(Collected data)
·····

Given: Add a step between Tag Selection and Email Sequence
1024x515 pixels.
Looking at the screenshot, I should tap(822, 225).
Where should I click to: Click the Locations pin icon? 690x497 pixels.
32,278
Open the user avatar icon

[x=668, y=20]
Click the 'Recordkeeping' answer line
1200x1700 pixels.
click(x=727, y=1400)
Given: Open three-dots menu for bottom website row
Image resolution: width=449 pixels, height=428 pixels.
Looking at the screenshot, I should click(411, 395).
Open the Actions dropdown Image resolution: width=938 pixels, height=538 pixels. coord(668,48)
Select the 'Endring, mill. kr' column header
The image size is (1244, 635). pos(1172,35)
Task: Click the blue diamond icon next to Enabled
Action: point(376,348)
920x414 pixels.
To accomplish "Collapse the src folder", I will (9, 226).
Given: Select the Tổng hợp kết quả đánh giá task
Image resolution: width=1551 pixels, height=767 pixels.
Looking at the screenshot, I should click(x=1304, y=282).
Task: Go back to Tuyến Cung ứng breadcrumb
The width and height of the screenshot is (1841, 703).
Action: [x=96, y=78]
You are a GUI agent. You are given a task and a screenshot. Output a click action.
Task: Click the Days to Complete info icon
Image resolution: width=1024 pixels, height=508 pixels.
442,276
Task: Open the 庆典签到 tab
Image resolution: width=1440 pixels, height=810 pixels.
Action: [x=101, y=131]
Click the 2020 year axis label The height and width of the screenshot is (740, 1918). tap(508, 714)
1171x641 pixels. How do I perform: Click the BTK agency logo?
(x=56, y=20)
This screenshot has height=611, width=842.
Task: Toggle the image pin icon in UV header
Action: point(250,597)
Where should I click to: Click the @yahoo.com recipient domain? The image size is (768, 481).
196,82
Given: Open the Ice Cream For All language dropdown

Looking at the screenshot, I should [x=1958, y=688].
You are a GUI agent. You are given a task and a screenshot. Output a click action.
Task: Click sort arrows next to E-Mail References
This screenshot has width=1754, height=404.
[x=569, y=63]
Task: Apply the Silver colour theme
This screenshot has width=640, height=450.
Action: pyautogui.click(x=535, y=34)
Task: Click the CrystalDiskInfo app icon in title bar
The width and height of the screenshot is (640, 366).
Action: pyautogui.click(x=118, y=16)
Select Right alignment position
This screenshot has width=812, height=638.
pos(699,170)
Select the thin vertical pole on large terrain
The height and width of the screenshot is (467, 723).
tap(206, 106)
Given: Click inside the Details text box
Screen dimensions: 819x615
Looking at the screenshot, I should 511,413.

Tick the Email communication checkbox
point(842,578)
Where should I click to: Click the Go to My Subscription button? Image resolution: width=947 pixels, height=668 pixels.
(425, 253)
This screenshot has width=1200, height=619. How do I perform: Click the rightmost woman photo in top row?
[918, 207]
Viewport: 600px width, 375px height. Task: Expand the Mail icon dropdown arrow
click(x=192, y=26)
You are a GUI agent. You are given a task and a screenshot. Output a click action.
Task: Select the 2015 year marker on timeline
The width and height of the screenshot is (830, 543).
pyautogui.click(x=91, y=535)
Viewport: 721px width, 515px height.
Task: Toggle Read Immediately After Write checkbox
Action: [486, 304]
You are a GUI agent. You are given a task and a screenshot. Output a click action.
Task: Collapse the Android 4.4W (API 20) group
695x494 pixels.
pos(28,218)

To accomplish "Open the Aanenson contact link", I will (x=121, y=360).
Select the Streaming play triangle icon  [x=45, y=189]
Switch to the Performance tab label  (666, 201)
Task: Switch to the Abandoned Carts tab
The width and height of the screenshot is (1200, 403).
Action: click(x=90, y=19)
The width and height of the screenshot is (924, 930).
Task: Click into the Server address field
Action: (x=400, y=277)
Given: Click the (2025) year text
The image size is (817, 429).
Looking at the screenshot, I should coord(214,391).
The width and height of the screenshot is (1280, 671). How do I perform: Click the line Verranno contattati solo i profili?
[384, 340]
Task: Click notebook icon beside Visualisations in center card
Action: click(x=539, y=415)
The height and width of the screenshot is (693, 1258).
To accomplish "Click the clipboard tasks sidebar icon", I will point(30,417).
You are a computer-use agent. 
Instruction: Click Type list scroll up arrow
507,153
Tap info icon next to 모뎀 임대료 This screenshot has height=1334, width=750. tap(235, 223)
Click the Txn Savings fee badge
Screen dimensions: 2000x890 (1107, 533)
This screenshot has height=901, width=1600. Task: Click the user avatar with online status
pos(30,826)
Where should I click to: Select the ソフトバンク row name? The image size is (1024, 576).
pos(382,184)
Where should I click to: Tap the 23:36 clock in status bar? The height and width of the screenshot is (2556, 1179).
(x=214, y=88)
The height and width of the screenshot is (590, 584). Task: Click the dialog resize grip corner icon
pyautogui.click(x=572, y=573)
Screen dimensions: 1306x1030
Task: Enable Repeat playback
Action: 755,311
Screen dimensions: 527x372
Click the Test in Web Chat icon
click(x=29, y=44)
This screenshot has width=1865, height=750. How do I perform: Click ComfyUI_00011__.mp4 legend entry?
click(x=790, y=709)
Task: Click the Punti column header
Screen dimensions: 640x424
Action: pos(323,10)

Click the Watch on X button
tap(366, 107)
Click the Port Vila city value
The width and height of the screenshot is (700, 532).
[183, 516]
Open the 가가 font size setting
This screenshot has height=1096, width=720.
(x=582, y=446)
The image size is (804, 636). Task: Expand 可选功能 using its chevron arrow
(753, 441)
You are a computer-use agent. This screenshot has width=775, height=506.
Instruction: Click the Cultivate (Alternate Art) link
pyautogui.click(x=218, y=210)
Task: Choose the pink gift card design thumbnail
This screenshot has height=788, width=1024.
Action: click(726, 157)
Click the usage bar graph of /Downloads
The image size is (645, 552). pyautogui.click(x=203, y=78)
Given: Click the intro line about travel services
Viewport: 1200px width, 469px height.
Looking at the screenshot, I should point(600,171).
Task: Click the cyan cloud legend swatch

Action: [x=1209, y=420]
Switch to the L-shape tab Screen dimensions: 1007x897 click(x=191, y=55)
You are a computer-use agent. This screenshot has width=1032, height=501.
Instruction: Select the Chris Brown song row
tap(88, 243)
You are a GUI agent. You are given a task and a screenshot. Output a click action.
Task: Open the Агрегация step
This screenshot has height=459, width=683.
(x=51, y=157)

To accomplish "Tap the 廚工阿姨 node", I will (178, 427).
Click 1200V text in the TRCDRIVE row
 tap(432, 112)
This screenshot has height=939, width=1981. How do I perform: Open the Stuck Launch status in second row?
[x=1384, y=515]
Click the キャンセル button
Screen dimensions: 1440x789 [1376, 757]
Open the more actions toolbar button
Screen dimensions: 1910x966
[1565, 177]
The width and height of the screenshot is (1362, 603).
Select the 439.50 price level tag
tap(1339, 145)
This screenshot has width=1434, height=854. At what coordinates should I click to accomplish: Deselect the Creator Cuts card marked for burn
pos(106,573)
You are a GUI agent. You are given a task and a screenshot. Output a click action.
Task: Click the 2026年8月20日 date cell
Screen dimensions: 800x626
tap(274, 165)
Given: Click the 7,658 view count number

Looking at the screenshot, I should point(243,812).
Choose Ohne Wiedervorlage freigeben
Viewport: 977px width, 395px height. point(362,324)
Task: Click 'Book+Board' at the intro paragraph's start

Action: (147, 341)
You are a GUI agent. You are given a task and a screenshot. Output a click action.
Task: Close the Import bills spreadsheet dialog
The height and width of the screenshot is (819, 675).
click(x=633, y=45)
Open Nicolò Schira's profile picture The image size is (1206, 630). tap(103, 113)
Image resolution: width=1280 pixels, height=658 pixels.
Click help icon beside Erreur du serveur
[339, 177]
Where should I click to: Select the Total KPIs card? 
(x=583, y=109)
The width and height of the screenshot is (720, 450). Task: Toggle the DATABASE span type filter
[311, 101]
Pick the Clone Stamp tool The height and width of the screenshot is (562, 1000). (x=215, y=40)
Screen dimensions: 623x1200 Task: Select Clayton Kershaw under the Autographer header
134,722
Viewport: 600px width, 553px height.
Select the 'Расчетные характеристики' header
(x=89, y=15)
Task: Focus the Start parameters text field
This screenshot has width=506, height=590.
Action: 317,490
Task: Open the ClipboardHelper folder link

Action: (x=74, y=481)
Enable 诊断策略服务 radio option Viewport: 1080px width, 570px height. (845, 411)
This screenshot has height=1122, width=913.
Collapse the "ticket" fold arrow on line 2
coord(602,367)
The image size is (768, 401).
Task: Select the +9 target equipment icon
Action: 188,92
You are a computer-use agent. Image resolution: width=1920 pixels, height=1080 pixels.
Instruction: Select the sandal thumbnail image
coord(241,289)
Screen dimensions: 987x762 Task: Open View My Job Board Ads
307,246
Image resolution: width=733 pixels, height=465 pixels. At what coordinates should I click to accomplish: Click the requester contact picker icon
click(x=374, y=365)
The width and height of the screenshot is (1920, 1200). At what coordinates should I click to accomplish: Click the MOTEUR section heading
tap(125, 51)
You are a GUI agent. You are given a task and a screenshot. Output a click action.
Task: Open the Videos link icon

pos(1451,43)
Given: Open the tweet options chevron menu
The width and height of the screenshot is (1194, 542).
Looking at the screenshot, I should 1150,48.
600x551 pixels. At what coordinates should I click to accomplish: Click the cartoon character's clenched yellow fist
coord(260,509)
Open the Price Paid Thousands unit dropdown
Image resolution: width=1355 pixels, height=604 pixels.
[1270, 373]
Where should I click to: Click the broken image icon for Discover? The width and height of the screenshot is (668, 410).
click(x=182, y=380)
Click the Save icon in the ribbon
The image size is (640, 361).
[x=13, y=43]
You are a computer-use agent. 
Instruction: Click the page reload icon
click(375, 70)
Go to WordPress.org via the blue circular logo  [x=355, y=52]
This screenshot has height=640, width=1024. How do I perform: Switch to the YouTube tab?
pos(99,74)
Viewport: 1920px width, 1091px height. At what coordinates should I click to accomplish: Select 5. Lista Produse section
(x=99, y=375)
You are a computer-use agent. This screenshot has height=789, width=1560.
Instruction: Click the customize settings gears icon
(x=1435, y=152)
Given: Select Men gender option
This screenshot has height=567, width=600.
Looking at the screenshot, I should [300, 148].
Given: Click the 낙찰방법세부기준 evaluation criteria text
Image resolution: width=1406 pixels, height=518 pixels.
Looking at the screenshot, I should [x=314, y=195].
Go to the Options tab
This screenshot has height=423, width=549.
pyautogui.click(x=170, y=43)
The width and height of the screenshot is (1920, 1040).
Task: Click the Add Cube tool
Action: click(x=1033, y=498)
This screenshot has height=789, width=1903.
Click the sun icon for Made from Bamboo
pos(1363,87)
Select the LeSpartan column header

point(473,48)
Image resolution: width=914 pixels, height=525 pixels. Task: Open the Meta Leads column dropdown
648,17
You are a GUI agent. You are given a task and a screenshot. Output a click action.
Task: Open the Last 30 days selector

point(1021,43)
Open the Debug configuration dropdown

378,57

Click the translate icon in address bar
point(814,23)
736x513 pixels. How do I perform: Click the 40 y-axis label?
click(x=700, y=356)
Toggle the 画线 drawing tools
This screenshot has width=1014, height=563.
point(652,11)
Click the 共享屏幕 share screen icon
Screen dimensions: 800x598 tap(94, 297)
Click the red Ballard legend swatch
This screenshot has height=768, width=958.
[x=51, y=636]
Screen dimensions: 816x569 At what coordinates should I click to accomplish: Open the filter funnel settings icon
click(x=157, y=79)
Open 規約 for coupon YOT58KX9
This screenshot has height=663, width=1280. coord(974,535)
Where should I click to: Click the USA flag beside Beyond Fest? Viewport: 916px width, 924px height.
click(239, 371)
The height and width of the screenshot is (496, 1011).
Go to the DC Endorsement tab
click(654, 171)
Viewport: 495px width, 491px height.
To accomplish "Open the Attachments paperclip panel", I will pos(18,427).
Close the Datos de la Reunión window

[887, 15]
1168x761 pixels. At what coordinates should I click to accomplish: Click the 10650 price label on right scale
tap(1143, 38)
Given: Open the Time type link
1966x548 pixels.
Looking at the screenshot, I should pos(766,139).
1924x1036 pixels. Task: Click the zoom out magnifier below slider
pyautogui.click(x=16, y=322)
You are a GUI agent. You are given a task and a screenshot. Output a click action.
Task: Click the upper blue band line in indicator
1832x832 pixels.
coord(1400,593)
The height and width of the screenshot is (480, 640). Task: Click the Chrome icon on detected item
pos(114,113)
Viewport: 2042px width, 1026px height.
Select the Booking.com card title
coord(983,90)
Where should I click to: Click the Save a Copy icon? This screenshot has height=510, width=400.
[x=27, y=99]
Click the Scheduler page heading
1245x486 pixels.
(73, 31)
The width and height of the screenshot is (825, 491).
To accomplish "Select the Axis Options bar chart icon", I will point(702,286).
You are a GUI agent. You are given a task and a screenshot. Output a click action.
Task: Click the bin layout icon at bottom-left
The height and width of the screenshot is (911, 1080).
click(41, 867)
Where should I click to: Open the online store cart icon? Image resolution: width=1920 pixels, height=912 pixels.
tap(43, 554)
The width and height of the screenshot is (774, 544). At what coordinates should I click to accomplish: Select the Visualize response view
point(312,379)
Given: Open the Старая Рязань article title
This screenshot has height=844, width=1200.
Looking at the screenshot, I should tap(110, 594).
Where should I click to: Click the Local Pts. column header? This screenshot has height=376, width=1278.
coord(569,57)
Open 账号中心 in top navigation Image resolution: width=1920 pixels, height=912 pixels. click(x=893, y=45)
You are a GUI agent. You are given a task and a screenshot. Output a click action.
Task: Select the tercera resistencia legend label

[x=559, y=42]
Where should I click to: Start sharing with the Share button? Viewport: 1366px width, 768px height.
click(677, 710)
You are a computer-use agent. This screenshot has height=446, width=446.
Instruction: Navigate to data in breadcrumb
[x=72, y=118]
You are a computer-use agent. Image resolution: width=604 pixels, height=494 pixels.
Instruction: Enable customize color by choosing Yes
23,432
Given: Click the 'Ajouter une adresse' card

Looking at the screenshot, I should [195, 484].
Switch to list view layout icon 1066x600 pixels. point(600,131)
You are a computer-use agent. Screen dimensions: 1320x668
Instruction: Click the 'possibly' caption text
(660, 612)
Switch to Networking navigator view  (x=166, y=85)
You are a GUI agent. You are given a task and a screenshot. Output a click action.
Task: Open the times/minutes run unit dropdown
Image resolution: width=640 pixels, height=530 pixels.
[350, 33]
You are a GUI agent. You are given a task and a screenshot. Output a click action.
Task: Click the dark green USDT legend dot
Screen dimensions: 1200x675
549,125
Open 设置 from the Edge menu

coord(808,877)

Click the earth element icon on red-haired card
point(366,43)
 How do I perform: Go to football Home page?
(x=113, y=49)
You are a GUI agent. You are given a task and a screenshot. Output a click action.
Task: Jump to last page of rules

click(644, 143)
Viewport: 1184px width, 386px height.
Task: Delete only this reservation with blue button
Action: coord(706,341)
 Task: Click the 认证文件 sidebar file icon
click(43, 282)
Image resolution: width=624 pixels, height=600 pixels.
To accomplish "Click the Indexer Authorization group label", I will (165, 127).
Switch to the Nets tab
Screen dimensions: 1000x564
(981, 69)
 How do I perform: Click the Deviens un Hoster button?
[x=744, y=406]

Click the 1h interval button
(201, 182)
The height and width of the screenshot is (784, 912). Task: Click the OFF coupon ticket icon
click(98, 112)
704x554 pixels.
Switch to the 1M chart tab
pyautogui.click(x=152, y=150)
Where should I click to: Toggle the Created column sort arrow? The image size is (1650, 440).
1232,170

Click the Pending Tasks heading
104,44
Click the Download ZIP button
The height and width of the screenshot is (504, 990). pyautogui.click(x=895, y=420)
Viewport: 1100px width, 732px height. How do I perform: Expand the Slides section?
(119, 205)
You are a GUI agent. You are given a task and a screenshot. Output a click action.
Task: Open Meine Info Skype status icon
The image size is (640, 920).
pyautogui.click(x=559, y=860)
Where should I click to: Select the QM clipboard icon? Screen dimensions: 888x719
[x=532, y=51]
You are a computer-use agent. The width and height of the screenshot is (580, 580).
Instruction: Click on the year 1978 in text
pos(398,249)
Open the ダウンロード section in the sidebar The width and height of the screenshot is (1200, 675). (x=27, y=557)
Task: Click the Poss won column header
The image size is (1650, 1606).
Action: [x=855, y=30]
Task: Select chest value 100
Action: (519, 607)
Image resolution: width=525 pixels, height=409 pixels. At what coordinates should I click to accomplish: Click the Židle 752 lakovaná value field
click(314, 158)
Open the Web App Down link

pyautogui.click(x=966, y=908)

·····

--- Prompt ---
Wherever a line in the data above holds the word "layout", copy that line.

--- Solution to this exercise ---
Task: Click the bin layout icon at bottom-left
Switch to list view layout icon 1066x600 pixels. point(600,131)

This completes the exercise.